TEXT SHOWN:
I don't use shims on my 13" SB (bronze sleeve w/expanders), I just find them a pain and they were mangled from a previous owner. When in doubt, make sure oil is getting to wherever it's needed and don't tighten those caps too much. For hydro-static something something (insert technical blabber here) theoretical friction-less running, they have to be snug not tight. 0.015-0.002 is recommended by South Bend as far as I know and remember. Theoretically while running there should be a 100% oil film between the spindle and bearings. All the bearing wear is generally when the spindle starts/stops.


----------



## Kernbigo (Aug 17, 2015)

So have you checked the lift after you ran it?


----------



## dlane (Aug 17, 2015)

Lift is in spec when caps are tight, I'm thinking have some mandrels made of both dimensions big and small of spindle +.0005 ,put bearings on mandrel wrap bearing with strap and tighten strap trying to get them rounder. The spindle and bearing surfaces looked good .
When I got Machine the caps were finger tight ,expanders were sitting there screws not ingaged 
Think they knew they messed up the bearings that's why they sold it
Ted said he doesn't have any but wished he did.

DATA:
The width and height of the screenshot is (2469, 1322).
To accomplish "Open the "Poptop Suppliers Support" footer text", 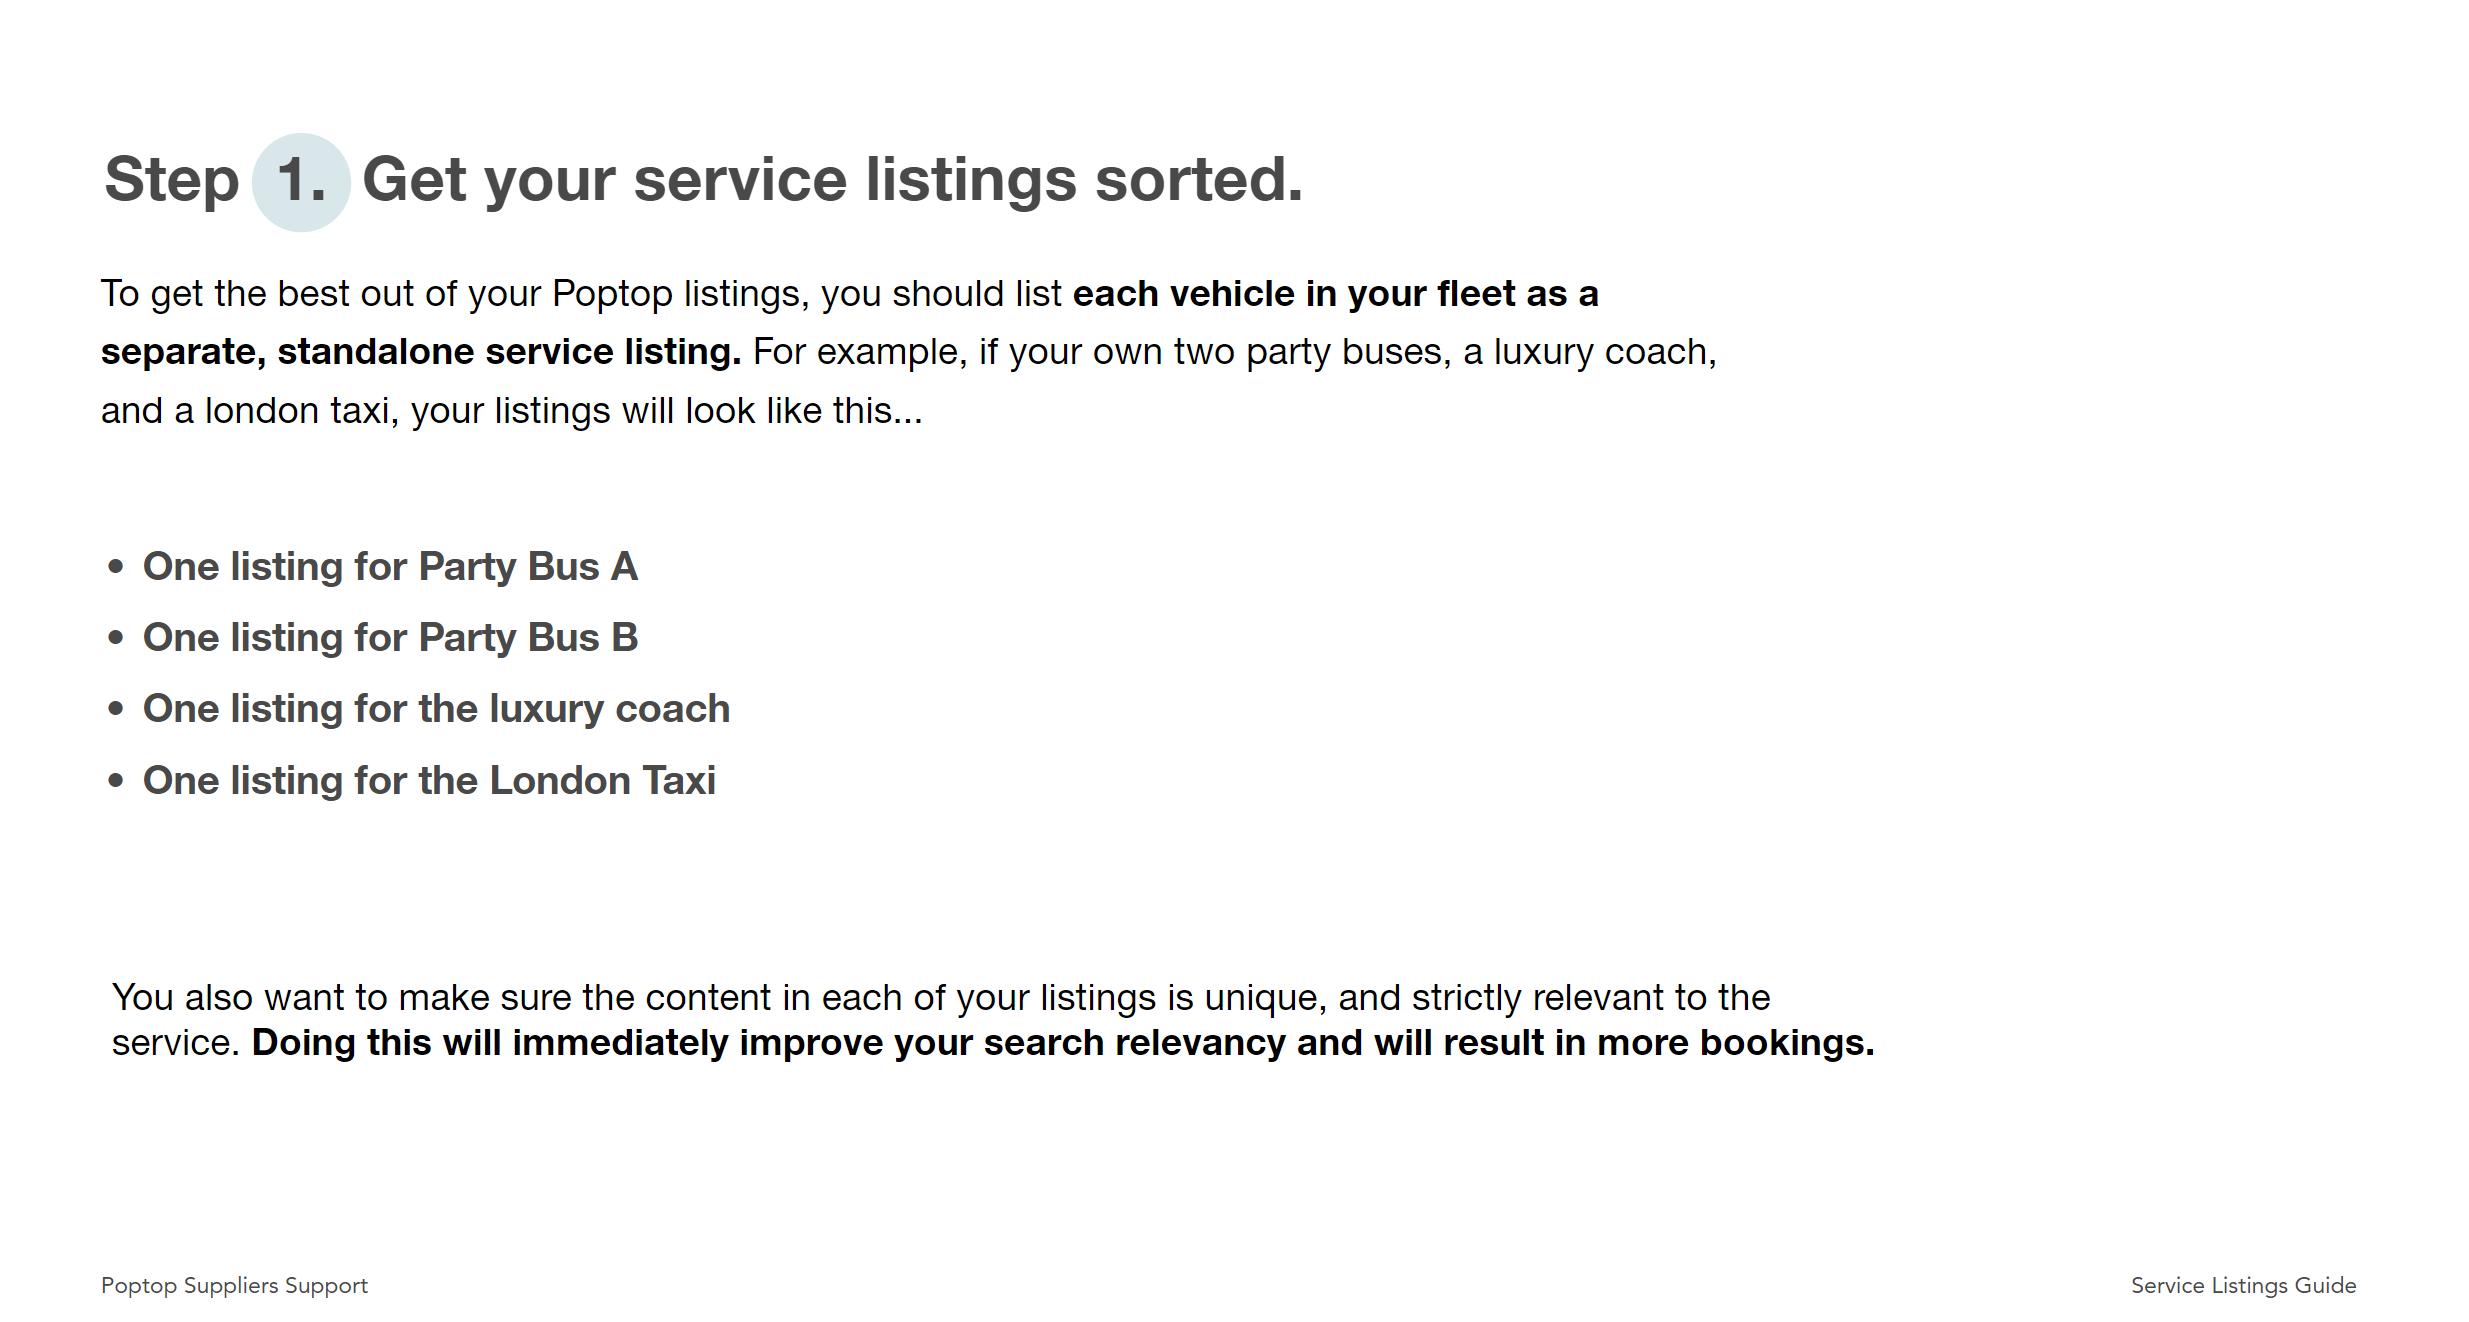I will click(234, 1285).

DIRECTIONS:
In the forum thread about the lathe spindle bearings, what state were the caps and expanders in when dlane got the machine?

SOLUTION:
The caps were finger tight, and the expanders were sitting there with their screws not engaged.